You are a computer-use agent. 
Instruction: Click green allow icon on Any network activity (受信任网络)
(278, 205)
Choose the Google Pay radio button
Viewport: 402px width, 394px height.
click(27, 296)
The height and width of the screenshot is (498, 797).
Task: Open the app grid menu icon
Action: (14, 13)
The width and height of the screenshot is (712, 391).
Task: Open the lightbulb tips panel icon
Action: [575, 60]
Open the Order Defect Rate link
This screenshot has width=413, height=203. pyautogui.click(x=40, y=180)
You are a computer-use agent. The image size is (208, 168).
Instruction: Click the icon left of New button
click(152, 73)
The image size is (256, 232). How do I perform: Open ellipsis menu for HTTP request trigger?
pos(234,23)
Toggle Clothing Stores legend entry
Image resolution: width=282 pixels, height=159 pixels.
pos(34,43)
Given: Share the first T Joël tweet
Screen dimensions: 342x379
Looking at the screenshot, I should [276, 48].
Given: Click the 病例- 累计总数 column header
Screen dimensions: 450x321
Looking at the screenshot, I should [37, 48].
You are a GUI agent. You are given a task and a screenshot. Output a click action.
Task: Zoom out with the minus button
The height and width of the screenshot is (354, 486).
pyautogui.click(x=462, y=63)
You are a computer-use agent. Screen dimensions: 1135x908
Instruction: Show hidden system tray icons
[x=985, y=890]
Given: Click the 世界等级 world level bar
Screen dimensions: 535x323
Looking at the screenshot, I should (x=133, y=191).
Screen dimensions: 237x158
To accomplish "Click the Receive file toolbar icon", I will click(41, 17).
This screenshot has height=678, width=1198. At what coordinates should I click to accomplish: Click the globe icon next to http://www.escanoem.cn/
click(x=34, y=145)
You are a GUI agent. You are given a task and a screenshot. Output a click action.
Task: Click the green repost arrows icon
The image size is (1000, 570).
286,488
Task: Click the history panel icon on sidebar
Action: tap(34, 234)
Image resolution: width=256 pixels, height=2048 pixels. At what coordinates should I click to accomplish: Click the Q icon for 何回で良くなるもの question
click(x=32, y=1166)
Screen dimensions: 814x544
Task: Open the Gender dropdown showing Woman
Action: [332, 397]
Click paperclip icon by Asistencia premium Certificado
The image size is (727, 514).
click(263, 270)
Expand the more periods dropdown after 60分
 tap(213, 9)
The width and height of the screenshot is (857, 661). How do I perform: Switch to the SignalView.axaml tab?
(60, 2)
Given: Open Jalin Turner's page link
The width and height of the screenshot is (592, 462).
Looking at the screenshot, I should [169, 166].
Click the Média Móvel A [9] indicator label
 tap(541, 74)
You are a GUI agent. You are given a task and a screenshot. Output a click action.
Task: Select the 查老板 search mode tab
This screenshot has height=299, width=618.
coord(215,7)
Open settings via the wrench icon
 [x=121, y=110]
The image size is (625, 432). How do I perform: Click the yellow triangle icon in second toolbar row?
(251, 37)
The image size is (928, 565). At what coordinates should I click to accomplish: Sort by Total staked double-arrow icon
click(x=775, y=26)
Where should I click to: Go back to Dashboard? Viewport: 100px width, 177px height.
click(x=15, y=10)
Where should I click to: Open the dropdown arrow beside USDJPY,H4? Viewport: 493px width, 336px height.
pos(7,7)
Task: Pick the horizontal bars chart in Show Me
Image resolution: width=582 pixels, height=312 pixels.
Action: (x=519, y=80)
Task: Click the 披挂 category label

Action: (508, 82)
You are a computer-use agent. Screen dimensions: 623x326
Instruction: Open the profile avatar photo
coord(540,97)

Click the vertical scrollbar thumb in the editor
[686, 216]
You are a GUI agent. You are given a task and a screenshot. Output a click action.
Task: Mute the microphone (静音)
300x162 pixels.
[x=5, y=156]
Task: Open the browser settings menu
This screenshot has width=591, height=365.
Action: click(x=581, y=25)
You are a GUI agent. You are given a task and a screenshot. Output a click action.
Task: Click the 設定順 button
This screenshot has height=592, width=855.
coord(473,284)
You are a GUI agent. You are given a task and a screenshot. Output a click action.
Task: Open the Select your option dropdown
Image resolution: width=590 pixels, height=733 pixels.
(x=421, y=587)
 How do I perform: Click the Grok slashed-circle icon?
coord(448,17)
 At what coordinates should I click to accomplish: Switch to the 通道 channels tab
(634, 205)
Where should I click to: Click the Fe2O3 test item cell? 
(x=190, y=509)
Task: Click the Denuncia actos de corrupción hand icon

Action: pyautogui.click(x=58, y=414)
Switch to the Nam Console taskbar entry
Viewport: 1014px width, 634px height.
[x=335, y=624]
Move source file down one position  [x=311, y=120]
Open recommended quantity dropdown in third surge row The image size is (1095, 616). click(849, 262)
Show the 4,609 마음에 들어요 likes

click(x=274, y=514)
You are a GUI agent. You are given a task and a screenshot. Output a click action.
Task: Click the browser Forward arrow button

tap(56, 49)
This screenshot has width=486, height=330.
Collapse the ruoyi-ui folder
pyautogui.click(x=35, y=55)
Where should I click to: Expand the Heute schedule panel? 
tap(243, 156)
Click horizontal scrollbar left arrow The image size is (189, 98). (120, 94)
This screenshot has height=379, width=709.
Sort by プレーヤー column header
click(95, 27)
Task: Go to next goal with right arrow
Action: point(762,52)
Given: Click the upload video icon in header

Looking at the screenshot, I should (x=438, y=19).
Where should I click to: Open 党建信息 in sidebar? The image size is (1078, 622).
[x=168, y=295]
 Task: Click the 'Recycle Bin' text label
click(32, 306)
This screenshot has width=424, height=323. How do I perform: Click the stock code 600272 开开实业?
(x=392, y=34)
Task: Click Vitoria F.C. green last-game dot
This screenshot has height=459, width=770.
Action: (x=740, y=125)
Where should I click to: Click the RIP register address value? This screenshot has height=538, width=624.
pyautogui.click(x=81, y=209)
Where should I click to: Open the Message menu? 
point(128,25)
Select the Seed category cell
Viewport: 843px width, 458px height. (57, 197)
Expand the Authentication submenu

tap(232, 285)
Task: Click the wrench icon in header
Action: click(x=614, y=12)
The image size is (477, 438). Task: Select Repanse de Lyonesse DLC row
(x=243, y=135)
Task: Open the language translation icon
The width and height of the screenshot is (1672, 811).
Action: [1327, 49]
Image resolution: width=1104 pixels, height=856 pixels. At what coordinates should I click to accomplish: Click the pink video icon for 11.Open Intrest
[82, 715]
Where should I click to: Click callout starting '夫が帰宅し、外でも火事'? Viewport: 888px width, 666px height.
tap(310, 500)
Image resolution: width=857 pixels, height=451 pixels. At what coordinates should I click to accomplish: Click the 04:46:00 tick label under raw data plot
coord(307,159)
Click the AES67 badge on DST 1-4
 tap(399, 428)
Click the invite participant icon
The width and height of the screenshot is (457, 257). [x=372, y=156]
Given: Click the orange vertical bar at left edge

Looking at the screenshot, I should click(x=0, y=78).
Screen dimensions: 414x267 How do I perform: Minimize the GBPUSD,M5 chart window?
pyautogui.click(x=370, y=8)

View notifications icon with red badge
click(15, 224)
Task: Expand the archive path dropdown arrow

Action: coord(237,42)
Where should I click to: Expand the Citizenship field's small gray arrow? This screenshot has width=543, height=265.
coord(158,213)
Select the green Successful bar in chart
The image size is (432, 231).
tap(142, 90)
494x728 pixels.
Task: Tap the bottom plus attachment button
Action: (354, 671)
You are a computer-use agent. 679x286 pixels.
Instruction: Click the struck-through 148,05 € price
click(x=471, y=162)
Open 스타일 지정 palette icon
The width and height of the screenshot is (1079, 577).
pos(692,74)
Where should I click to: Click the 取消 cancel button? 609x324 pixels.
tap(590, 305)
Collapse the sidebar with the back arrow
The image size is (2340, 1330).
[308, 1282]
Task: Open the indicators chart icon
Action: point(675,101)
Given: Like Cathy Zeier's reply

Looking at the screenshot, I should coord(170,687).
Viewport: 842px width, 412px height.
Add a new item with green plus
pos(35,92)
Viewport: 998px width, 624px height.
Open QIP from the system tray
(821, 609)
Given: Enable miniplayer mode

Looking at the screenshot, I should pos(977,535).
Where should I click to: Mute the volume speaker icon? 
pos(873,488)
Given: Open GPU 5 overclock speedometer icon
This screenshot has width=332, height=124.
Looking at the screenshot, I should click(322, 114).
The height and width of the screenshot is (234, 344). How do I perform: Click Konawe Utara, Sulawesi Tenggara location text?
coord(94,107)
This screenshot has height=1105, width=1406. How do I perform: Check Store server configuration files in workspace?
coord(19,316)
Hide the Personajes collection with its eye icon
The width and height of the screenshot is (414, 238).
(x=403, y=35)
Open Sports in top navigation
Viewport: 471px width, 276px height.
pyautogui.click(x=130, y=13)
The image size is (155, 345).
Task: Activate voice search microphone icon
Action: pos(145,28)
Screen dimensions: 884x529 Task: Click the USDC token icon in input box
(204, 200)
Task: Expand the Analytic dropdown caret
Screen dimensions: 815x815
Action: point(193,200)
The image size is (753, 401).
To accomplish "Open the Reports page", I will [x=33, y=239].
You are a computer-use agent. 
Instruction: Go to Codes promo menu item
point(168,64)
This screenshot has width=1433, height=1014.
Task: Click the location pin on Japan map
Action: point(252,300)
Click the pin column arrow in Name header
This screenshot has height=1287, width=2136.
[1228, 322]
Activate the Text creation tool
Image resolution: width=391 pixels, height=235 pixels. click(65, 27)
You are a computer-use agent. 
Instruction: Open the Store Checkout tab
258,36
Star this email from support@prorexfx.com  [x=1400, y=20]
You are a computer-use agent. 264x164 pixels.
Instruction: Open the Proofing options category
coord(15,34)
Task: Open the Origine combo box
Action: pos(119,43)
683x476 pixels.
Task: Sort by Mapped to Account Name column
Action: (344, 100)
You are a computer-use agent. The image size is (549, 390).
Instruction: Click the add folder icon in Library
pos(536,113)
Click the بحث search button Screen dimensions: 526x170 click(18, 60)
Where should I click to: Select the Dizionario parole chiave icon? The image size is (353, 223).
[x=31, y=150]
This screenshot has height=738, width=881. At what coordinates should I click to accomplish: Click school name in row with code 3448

### [YOUR GOAL]
Where a line of the data contains "page", copy that line.

### [COMPLETED TASK]
Given: Open Jalin Turner's page link
To accomplish "Open the Reports page", I will [x=33, y=239].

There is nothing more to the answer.